08 男の部屋
実際問題、アメリアは俺を男だと思っているのかはなはだ疑問である。
お風呂に入った後、魔道書の解読をしている俺の部屋に乱入しては邪魔するように俺に話し掛けてくる。それ自身は決して嫌なものではない。もちろん、自分の知識を詰め込む時間を乱入されるのが他の人間であれば、俺はたたき出していただろう。
けれど、アメリアが俺のそばにいて、笑っていて、話してくれているのであれば、それは魔道書を解読するよりも有益なことだと思う。

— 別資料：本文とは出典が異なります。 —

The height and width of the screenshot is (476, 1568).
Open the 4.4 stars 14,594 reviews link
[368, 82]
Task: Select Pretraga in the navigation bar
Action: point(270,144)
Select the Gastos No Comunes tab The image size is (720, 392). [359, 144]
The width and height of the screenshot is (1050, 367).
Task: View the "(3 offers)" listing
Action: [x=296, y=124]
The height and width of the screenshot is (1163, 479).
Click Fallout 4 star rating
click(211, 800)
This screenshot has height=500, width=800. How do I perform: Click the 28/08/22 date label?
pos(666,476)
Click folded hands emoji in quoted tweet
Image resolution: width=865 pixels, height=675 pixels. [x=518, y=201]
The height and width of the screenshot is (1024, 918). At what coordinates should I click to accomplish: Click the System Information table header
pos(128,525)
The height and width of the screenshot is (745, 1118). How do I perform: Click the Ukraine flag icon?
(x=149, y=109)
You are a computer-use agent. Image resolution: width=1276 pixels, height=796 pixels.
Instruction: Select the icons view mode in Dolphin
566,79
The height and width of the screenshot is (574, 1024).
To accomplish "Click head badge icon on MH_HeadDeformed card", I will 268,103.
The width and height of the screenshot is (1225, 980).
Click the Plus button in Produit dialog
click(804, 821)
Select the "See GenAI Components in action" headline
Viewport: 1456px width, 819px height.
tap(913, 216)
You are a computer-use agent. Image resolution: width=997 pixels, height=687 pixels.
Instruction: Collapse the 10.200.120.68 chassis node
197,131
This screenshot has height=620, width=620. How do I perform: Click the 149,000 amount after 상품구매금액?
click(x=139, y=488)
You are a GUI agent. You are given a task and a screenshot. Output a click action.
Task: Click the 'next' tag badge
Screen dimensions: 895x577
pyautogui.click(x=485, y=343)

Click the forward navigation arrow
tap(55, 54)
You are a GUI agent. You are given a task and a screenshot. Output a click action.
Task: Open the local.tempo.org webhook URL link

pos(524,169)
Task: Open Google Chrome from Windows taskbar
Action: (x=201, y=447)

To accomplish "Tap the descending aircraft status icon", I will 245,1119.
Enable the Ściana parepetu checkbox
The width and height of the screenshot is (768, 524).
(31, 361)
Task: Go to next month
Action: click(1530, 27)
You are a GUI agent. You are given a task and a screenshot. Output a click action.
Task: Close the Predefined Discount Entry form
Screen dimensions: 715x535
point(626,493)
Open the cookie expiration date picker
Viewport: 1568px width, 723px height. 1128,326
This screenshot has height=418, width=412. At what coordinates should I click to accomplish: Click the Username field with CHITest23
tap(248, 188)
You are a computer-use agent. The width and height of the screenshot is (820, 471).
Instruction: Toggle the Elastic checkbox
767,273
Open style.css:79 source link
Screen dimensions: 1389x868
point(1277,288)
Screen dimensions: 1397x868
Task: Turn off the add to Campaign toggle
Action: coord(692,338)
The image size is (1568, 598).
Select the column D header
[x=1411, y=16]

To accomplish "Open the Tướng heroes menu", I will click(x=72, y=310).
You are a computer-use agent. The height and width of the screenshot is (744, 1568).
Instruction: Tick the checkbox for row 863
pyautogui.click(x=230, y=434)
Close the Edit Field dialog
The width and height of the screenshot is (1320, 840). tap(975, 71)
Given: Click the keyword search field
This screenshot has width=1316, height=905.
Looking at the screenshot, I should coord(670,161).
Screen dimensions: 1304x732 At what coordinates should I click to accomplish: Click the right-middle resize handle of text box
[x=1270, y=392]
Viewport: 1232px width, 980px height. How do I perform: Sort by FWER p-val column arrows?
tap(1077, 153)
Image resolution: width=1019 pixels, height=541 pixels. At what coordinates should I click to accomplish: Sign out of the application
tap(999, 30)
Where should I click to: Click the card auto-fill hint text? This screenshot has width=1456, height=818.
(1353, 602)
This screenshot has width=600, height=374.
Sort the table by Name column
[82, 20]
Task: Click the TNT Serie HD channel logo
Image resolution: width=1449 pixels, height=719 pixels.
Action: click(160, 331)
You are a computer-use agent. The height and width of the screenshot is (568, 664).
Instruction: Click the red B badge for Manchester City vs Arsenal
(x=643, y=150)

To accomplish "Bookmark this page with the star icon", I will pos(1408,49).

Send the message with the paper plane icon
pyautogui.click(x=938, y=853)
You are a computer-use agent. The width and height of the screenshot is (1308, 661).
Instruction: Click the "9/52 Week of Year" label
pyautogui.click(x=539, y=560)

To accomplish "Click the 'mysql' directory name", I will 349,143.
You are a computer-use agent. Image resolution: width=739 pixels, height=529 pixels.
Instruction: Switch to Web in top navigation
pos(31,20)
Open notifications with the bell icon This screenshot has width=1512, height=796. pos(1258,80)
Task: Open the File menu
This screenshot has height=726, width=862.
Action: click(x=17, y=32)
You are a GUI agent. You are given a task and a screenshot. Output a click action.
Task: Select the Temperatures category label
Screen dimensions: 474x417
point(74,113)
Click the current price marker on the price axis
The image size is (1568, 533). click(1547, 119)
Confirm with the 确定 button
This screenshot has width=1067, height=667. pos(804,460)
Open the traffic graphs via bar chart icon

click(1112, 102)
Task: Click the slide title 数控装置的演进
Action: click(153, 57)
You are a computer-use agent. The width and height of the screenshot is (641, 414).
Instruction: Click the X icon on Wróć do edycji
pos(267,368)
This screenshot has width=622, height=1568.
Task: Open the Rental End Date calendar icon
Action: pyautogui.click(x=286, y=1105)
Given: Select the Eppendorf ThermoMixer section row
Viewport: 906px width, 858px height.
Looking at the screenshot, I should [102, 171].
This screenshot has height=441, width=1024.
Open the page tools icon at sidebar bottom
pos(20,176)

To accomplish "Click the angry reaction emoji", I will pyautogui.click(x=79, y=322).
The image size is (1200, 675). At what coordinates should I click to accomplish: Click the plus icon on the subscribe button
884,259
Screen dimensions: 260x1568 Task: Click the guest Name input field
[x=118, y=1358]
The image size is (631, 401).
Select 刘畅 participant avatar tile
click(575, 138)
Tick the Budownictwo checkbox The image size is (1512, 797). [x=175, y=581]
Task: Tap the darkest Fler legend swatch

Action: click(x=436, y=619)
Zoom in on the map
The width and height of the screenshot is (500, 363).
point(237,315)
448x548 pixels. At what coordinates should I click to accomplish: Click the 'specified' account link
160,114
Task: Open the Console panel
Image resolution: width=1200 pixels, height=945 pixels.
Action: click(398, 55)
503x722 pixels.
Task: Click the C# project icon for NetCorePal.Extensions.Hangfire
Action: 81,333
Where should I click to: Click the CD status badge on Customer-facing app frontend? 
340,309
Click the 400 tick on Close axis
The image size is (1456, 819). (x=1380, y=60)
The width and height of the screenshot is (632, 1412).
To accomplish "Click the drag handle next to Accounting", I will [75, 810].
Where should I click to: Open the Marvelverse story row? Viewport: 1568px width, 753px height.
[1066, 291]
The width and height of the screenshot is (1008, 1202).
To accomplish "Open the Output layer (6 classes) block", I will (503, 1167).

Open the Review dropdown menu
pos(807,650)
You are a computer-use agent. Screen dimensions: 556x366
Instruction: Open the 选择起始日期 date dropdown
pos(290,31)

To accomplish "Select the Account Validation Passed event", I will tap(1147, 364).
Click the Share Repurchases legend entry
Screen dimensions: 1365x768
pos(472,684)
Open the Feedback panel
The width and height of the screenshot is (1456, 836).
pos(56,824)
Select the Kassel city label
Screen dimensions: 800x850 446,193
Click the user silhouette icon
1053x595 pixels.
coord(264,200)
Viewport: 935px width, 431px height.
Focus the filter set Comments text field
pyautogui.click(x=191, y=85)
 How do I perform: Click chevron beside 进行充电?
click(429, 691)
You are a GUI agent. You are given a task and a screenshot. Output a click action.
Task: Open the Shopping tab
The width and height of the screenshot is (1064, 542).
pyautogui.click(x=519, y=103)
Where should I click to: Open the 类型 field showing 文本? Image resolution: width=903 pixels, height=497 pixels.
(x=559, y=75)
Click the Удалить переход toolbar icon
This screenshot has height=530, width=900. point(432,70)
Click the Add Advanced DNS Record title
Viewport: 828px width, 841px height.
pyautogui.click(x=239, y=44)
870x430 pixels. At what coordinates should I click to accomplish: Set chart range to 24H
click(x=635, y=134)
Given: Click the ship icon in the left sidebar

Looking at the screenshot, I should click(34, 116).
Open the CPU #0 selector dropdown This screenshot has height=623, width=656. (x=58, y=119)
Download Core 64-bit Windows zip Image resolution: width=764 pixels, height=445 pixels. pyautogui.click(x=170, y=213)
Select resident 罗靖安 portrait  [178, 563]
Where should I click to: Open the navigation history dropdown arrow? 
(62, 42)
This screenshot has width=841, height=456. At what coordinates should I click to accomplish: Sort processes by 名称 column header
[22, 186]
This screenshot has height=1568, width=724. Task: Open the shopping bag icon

そう、思えるようになったのは、あの極悪魔道士とくらげ頭剣士、そしてアメリアと旅をしてからだと思う。それがなければ、俺はレゾの遺産を引きずったまま、ずっと他人を拒絶し続けたに違いない。
それは今でも思うこと。
だが、しかし…。
「いつも来るのは構わないが、寝るな」
ベッドの上ですやすやと眠っているアメリアは無防備なのか、俺を男と認識していないのか。
どちらにしろ、イライラする。
相反する感情。彼女は国の皇女で、俺は犯罪者の合成獣で。
アメリアが俺に好意を持っているのかは俺には分からないが、俺は、アメリアに好意を持っている。女性として好きなんだろう、と言われれば、「ああ」と簡単に答えられる。…もちろん、そこには照れとかが含まれていて、もちろん彼女の前では言えるわけがない。
それは、アメリアにとって負担でしかないから。
ただの、旅の仲間。
たぶん、それが俺にとってもアメリアにとっても一番いい方法なんだと思う。
俺は、アメリアの前では、男≠見せてはいけないのだ。
いつものように眠っているアメリアに俺はため息をついた。
「そんな風に眠っていたら、風邪引くぞ」
ため息をついて、アメリアの身体を抱き寄せると、上布団をかけて、暖かくさせる。
ふと、柔らかそうな唇が目に入ってくる。
…いけない。アメリアに女を感じてはいけないのに。
それを、アメリアに押し付けてもたぶん、対処できないだろう。
だから、俺は抑えなければいけない。
彼女が無防備に男の部屋に夜に入ってきて、疲れたように眠ってしまっても。あいつを普通の女と一緒にしてはいけないから。
彼女を、俺が汚してはいけないから。
「…今日も徹夜になりそうだな」
俺は呟いた。元々、解読したい本があったし、徹夜するつもりだったけれど、アメリアの存在でもっと徹夜する状況が出来た。
そんなことなどまったくわかっていないアメリアは幸せそうにすやすやと眠っている。
そんなアメリアが憎らしくて、柔らかそうな唇に俺の唇を合わせた。
男の部屋に来たんだから、これぐらい覚悟していても当然だろう?
>>20050101
寝こみを襲っちゃいかんよ?ゼルガディスさん。